PROVIDENCE – A local arts group is in its second year of negotiations with state officials about a plan to build a waterfront concert venue on the site of the former Shooters nightclub in Providence.
Bowl Arts LLC, the only organization to submit a formal proposal to redevelop the 1.7-acre property in November 2012, is “still in discussions” with the state about financing and other details of the project, according to the R.I. Department of Environmental Management.
“We are still in discussions with Bowl Arts and have made progress on several fronts,” said R.I. DEM Deputy Chief Lisa Primiano in a late December email. “However, we are still a ways off from signing a formal agreement.”
Determining whether the Bowl Arts plan is viable was not expected to take this long.
Primiano did not give a current estimate of when a decision might be made. Keith E. Fayan, an attorney representing Bowl Arts, could not be immediately reached for comment.

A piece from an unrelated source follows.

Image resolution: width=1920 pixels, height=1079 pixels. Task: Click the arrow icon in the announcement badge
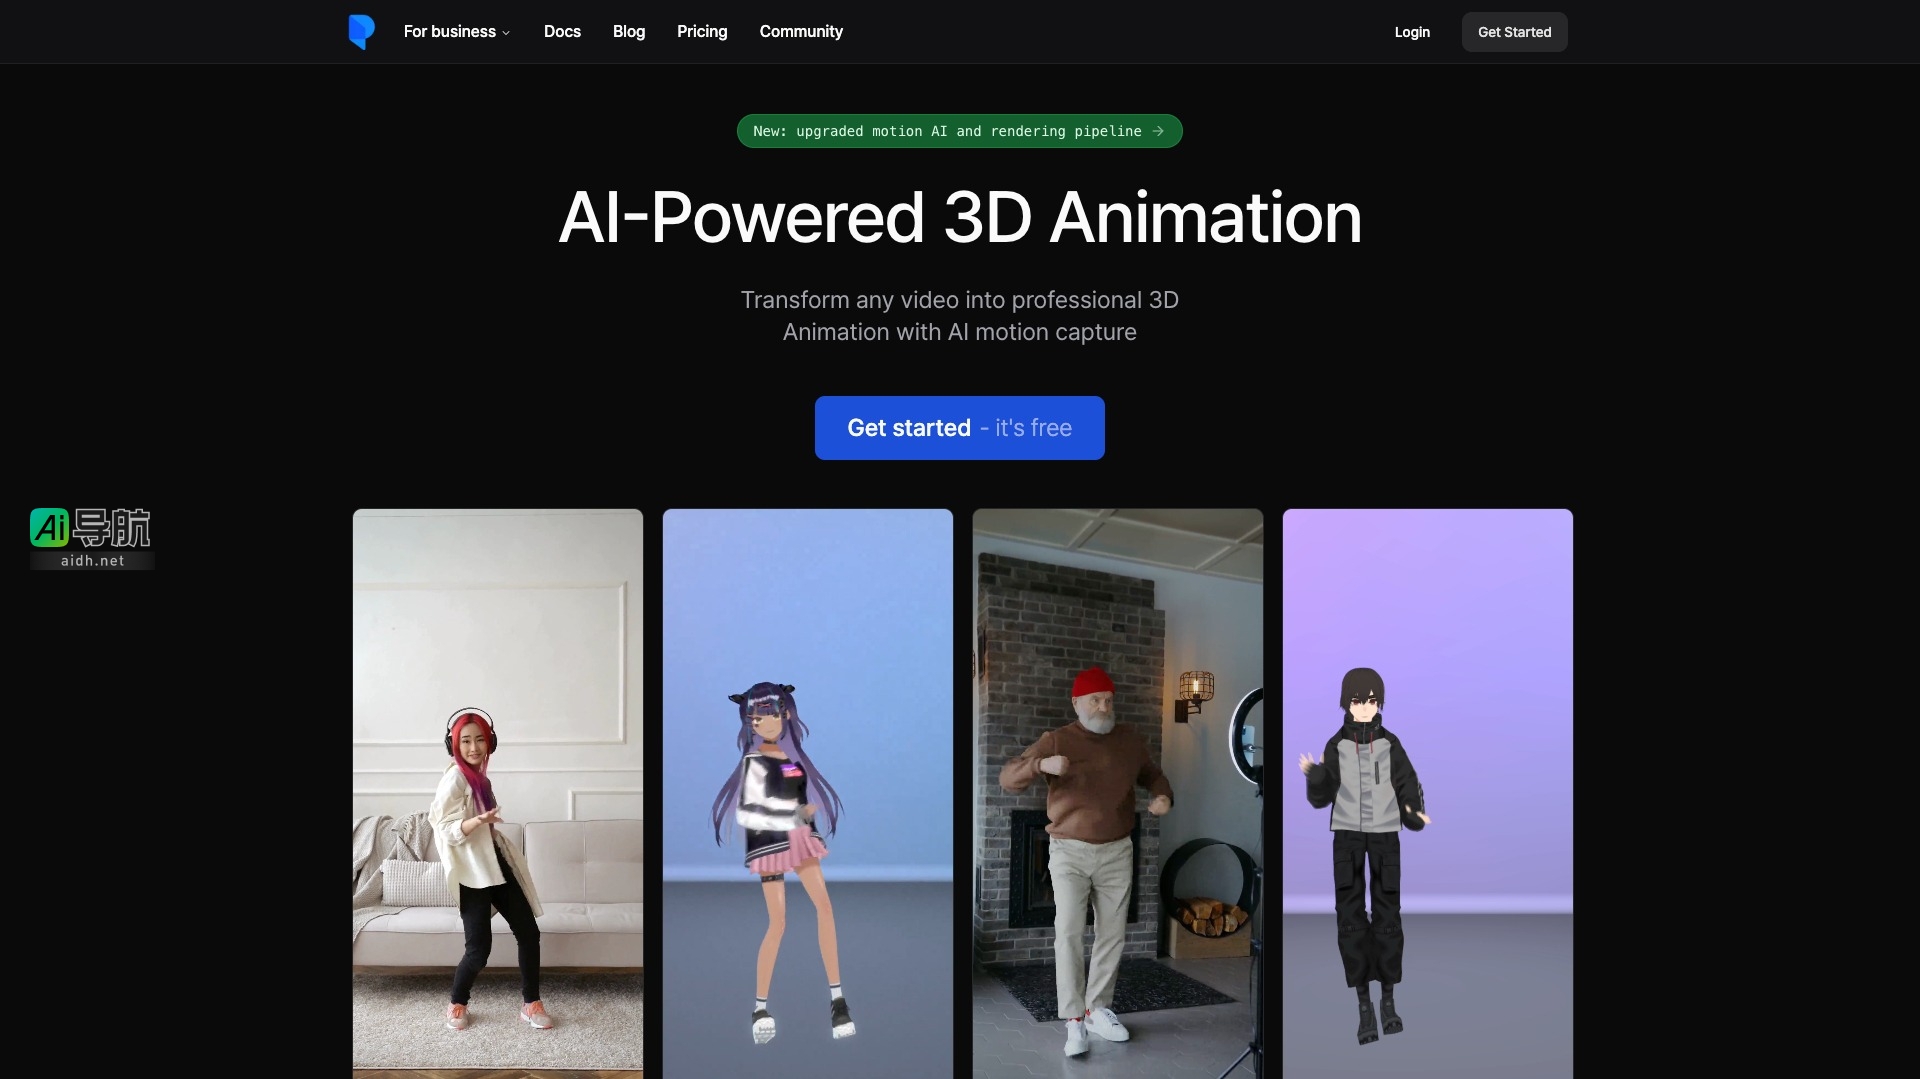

After the Shooters nightclub was closed in 2000, the state acquired the parcel as part of the Interstate-195 relocation project. Initial plans to build condominiums on the site met neighborhood opposition, and in 2010 state voters approved borrowing $3.2 million to transfer the property to the DEM in order to redevelop it for public use.
The state’s request for proposals released in the fall of 2012 sought a developer to enter into a 20-year lease, build a multi-use complex including a restaurant and public-entertainment options, and pay taxes on the property.
Although several organizations expressed initial interest, only Bowl Arts, led by the organizers of the annual Wooly Fair arts festival in Providence, submitted a formal proposal.
Previously state officials said they liked the Bowl Arts plan, but needed more detail on it, including how it would be financed.